I’ve heard some say that a baby’s first breath is what makes it human — so what about those who require artificial sources of oxygen? And if air confers humanity, then why aren’t all air-breathing animals human? If it determines life, then what happens when I hold my breath? I have the potential to breathe again, just as a fetus, left alone, has the potential to be born through natural processes.

The same goes for the sentience test. People in comas still enjoy an unalienable right to life.

Under the law, a woman can abort her baby, but if a pregnant woman is murdered, the assailant is charged with double homicide. No context can sensibly explain this double standard.

Some on the Right are guilty of it too. When asked whether abortion is murder, many engage in a similar exercise to the example I presented earlier about whether a shooting death necessarily constitutes murder: “it depends, what are the circumstances?”

There is no nuance to this question. Either the intentional taking of innocent life is murder or it is not. What difference does it make whether the baby was the result of rape or incest? I’ve stated in this very article that rape sometimes requires taking a life — but the baby is not the guilty party. Either life is sacred or it is not, regardless of how it got there.

Others cite the safety of the mother as context, but this argument is likewise flawed. Pursuing a vital cure for a woman’s ailment that indirectly harms the baby isn’t the intentional taking of innocent life but an unfortunate externality, so it’s not murder. And the case for actively terminating a pregnancy to save a mother is virtually identical to a self-defense argument, but again, there’s a problem: a baby is not an aggressor. It does not violate a woman’s rights, and a woman cannot violate the rights of her baby.
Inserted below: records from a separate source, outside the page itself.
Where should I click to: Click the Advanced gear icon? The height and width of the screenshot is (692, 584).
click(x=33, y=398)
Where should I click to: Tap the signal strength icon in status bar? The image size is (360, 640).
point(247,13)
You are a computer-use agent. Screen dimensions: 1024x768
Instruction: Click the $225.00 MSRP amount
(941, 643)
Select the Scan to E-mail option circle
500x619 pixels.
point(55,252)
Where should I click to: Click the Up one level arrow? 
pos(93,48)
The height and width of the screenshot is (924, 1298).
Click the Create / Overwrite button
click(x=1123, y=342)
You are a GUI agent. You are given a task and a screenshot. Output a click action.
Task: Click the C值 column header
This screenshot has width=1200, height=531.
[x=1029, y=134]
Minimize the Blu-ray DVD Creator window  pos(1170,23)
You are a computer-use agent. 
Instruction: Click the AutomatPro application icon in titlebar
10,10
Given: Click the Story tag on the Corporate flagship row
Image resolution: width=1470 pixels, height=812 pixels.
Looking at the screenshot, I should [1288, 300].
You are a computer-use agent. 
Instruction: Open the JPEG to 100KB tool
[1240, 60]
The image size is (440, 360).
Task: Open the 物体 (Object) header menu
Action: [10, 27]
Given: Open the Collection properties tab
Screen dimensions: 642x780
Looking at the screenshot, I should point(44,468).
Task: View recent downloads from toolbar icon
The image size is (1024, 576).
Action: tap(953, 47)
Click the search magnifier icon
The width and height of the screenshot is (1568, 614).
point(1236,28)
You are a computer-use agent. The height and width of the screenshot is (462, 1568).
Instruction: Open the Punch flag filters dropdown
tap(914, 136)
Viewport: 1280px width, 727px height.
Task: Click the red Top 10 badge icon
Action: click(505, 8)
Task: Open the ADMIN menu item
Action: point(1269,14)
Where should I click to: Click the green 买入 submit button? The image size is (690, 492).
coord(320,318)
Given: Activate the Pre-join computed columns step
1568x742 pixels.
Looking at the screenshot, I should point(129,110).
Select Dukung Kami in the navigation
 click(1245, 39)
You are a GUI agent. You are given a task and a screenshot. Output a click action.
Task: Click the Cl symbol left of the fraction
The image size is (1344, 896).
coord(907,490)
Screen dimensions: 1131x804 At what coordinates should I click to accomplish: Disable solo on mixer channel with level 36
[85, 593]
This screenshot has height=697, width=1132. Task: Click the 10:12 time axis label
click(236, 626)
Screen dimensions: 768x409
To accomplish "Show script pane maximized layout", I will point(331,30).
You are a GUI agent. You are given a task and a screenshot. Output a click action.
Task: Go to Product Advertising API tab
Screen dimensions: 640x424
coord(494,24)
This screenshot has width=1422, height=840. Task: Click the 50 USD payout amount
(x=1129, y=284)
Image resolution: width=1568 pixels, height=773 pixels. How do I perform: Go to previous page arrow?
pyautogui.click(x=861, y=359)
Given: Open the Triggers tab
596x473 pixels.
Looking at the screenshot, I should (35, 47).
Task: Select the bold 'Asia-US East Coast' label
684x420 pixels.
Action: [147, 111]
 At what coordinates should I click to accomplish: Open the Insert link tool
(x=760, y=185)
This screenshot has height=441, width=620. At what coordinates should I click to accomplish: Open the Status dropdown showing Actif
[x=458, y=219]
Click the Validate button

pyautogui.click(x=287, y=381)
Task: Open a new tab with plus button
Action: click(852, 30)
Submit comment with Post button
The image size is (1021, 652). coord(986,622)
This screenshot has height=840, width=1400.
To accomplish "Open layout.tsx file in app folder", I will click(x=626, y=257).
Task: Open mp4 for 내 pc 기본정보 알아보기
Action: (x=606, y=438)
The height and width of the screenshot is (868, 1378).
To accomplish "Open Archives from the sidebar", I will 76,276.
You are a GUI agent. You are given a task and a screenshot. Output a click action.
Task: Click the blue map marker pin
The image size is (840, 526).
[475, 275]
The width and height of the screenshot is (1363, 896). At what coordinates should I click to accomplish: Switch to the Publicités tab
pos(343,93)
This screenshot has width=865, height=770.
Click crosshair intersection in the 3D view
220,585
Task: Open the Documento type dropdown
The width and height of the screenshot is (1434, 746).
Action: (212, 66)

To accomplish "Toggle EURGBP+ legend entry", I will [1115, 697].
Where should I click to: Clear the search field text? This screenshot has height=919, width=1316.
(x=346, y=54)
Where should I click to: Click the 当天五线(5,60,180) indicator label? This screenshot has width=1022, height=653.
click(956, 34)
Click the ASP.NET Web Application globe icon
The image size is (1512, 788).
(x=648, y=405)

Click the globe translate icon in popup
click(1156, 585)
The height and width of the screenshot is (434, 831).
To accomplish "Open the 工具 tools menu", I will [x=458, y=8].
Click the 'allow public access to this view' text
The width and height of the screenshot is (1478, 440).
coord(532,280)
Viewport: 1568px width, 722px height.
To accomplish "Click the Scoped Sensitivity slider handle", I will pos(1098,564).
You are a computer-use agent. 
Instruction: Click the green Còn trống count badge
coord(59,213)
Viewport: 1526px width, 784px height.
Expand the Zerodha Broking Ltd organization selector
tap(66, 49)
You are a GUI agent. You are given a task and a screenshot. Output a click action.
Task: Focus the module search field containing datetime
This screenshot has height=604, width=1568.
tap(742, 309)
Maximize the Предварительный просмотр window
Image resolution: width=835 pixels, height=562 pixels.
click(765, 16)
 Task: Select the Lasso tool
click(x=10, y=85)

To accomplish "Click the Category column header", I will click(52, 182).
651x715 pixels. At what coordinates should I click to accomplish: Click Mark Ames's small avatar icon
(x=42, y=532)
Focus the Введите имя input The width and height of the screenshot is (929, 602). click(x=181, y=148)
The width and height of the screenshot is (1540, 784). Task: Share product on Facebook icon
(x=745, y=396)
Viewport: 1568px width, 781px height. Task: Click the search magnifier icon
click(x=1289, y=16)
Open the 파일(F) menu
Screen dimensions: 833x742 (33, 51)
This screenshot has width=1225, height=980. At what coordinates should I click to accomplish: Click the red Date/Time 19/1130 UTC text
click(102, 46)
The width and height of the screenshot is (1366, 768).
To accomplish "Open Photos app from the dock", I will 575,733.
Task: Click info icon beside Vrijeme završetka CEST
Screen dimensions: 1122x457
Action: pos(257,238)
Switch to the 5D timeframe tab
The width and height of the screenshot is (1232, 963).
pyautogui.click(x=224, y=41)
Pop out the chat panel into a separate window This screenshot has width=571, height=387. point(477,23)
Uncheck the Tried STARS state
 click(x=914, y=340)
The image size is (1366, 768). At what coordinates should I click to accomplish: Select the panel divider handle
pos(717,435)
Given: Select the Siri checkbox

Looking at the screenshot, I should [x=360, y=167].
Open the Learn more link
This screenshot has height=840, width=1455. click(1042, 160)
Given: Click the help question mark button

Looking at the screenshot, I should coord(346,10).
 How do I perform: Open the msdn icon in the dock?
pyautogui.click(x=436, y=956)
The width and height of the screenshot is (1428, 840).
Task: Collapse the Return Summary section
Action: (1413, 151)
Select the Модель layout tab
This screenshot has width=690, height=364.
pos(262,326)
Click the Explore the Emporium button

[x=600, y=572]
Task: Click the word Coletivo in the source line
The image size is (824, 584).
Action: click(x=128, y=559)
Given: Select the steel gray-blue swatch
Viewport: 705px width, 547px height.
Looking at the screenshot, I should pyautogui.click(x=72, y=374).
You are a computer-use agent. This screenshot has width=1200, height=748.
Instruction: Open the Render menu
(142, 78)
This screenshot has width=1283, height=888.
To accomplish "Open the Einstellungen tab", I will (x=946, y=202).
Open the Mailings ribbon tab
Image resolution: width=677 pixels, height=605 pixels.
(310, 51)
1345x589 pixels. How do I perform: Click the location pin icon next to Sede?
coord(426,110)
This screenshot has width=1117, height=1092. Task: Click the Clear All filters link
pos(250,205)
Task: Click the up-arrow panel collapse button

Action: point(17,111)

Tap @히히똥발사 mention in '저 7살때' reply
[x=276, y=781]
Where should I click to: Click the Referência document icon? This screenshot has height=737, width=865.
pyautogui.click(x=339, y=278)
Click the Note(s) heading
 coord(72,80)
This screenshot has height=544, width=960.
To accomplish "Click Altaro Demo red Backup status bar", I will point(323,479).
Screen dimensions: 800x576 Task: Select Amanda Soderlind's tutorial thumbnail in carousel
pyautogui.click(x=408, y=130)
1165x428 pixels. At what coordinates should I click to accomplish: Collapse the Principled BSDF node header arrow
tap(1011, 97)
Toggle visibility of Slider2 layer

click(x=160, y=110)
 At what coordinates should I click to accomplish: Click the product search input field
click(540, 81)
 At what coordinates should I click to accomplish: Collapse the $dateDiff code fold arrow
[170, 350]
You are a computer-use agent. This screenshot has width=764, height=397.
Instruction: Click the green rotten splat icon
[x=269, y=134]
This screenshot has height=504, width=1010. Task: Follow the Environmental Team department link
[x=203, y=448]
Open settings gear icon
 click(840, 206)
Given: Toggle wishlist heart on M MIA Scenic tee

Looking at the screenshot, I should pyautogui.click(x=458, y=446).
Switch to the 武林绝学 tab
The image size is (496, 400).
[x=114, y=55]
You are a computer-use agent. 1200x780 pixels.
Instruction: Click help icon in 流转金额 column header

And a baby either has rights or it doesn’t. “Unalienable” means a baby doesn’t magically receive rights the moment it exits the birth canal, nor are a human’s rights any less inherent because he or she is dependent on someone or something else to sustain them. From the moment of existence, all human life has worth.

Life is the only consistent position, and it is so straightforward that it requires no nuance. Life either has intrinsic value or it does not. Context matters in almost every discussion of politics. But on the question of life, what people think is context is just an excuse to kill.